[What the task requires]: Search the records below for the word "click" and show every line where it occurs.
╭─ Supplied records
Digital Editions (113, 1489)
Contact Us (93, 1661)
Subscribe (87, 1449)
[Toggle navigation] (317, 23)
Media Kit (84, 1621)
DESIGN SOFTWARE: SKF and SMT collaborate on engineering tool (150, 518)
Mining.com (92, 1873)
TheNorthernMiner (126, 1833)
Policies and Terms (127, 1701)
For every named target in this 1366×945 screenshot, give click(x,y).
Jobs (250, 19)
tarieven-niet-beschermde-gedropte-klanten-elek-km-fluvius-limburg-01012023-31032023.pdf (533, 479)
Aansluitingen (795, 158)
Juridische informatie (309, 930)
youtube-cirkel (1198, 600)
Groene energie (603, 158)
╰─
╭─ Supplied records
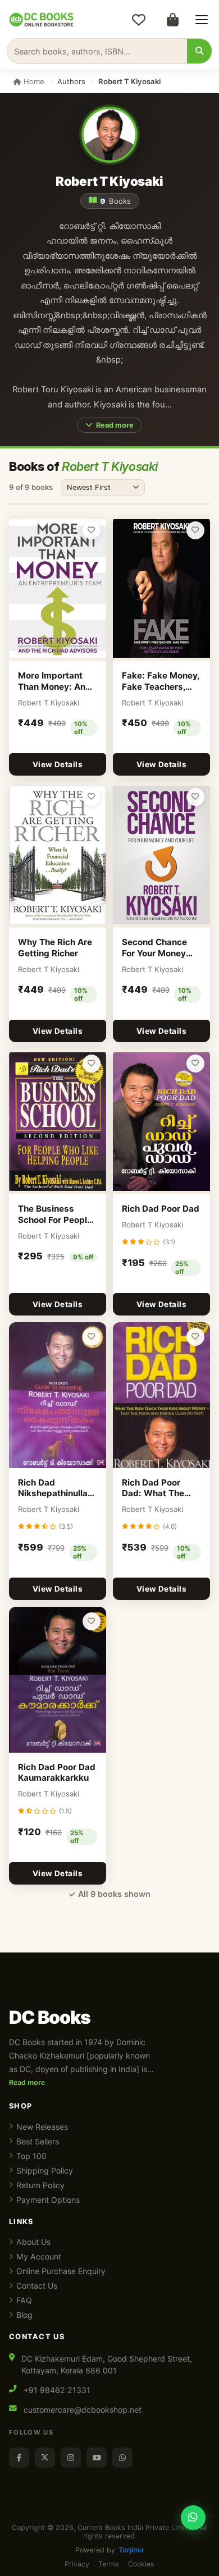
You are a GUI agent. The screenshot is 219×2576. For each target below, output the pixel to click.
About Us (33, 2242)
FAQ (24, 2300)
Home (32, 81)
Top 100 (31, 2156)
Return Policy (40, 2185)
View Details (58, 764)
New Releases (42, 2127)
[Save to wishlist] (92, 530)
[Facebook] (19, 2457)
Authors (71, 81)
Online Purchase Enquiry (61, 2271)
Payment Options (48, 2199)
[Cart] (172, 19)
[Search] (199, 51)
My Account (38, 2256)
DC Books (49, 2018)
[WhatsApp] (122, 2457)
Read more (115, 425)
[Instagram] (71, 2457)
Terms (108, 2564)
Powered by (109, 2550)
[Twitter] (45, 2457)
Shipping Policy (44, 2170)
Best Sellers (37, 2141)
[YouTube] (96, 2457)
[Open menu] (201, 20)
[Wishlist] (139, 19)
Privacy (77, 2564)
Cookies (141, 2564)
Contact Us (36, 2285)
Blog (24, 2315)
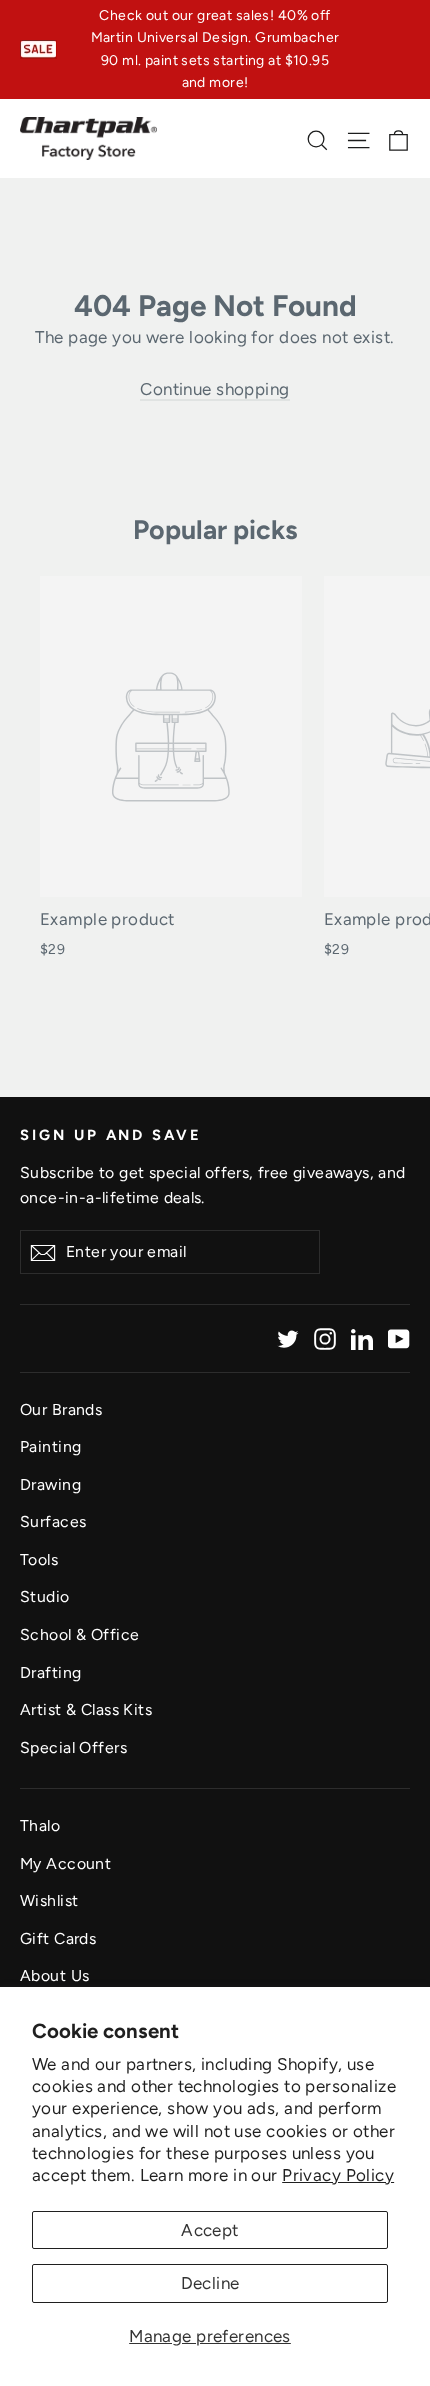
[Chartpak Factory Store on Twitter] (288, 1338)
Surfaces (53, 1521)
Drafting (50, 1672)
╰─
[Response to the exercise]:
For every named target in this 1366×945 screenshot, give click(x,y).
You are a GUI agent. The screenshot is 219×2576. For each target below, output the pixel to click.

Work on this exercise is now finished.